The Deputy of St. Mary :

Well, if Jersey Post were buying first-class then you would expect it to be 20 per cent less than these figures.

Chief Executive, Jersey Choice Limited: Yes.

The Deputy of St. Mary : Per unit or per gram.

Chief Executive, Jersey Choice Limited:

But it does not make sense. None of this makes sense to me; that I, as someone who has no logistics expertise whatsoever, would be able to buy, effectively, the identical service, or even a slightly better service than I am getting, at retail with no ability to negotiate price with Jersey Post at a price far less than they are charging me and they are telling me they are not making excessive profits on providing with me with this service. I think I know the answer as to why that is the case; it is because they have been extremely poor in negotiating the access price that they pay to Royal Mail and they are paying Royal Mail for delivering my mail more, materially more, than Royal Mail charges retail customers in the U.K.

The Deputy of St. Mary :

Is there any way out of that for Jersey Post, given that Royal Mail have a complete monopoly as to final mail? So how often does Jersey Post ...

Chief Executive, Jersey Choice Limited:

Well, because they are paying considerably more than Citipost pay. They are paying considerably more than a Direct Access person pays. They are, at the moment, desperately trying to ... it is related to the fact that they are a post office and so they access Royal Mail through Royal Mail International. The method of access for Jersey Post into the Royal Mail network has not changed in any way, shape or form since deregulation. What should have happened, and I have pointed it out to Jersey Post on numerous occasions over the last 10 years, is that when deregulation came in they should have had a point of access through that route. They have not done that.

The Deputy of St. Mary : Through which route?

Chief Executive, Jersey Choice Limited:

Through Direct Access. There is a wholesale Direct Access price which is far less than these rates, which is the rate that Citipost access.

The Deputy of St. Mary :

So how come Royal Mail are running 2 ways into Royal Mail? They are running a Direct Access

route ...

Chief Executive, Jersey Choice Limited:

They are only running one route into Royal Mail.

The Deputy of St. Mary :

... and they are running an international route.

Chief Executive, Jersey Choice Limited:

No, all their mail goes in through Royal Mail International; all of Jersey Post's mail.

The Deputy of St. Mary :

Yes, Jersey Post goes through Royal Mail International. But if Citipost get a licence then they will be going through this Direct Access course that you are talking about.
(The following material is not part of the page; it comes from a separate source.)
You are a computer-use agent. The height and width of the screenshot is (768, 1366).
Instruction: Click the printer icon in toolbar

Chief Executive, Jersey Choice Limited: Yes.

The Deputy of St. Mary :

How come Royal Mail are running 2 separate ways into their network?

Chief Executive, Jersey Choice Limited:

Because they are running one route into their network because of deregulation to the Direct Access providers and they are running a separate route for foreign postal authorities.
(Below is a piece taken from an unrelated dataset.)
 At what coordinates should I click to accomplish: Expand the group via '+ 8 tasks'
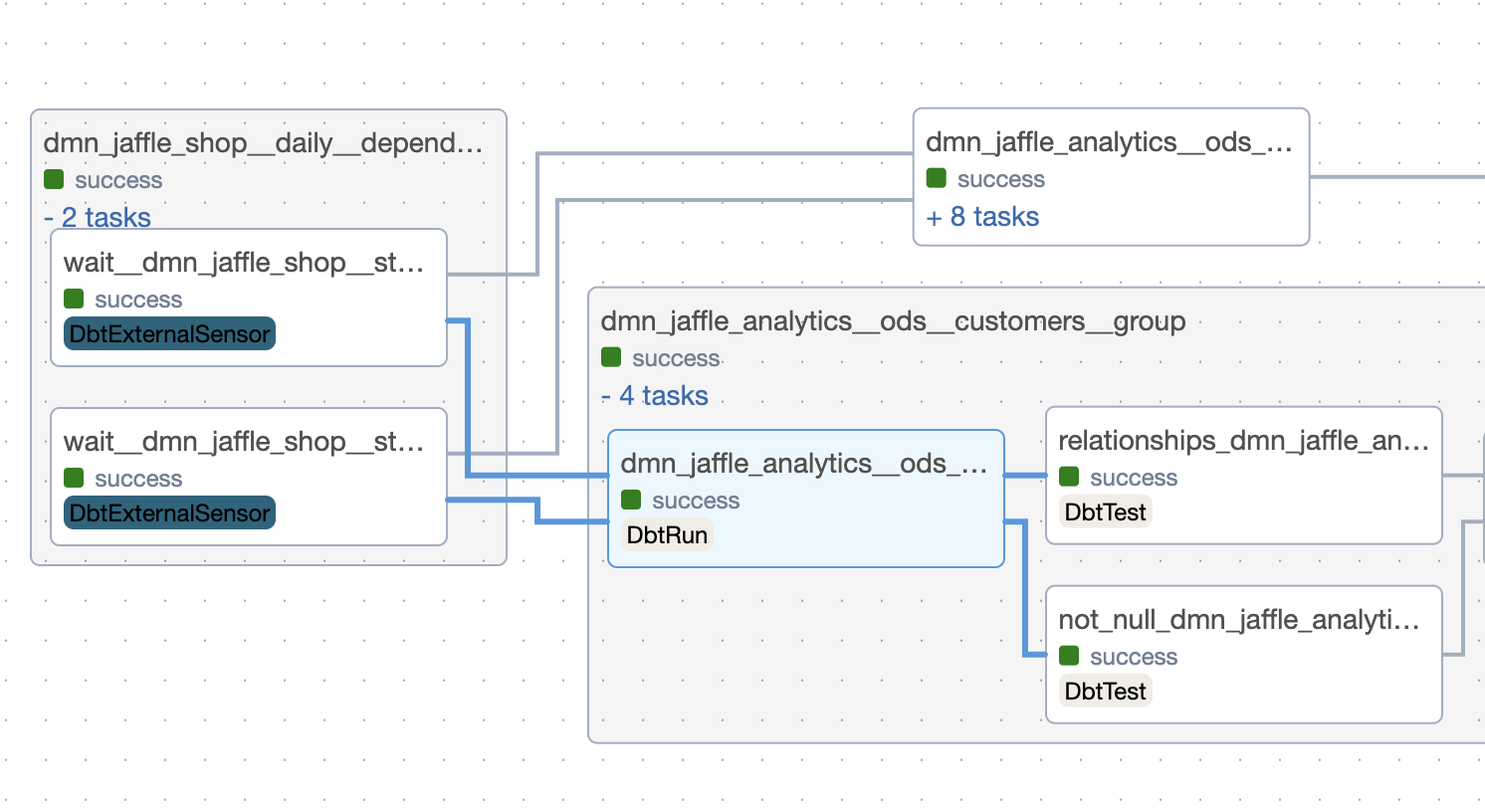[982, 217]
Deputy M. Tadier : Why do they do that?

Chief Executive, Jersey Choice Limited: Well, I do not know.

The Deputy of St. Mary :

It seems off that a competitor to Jersey Post can access Royal Mail at a totally different rate than Jersey Post can.

Chief Executive, Jersey Choice Limited:

I understand the answer is that the senior executives in Royal Mail International's bonus is based around the profit that they make from handling Jersey Post's mail and, therefore, they do not want to pass that over to another part of Royal Mail. There is another issue in that Jersey Post's access into Royal Mail International means that they can send mail tonight that will get delivered tomorrow. If Jersey Post accessed through direct service access they would lose a day.

The Deputy of St. Mary :

Okay. So they are buying the best service.

Chief Executive, Jersey Choice Limited:

Well, they are buying an antiquated service that I am sure at some point in the future will disappear. But I do not know how FrenchPost, GermanPost access.

Deputy M. Tadier :

So basically you are saying that the Royal Mail's business model is set up to discriminate or be biased against other postal services and to favour private industry?

Chief Executive, Jersey Choice Limited: Jersey Post should have started 5 years ago ...

Deputy M. Tadier :

Yes. But what I am saying is that I find it very hard to believe that Jersey Post would not have tried to do this.

Chief Executive, Jersey Choice Limited: They have not.

Deputy M. Tadier :

It sounds to me like there is a vested interest from Royal Mail International because they want to keep their profits up and the figures up.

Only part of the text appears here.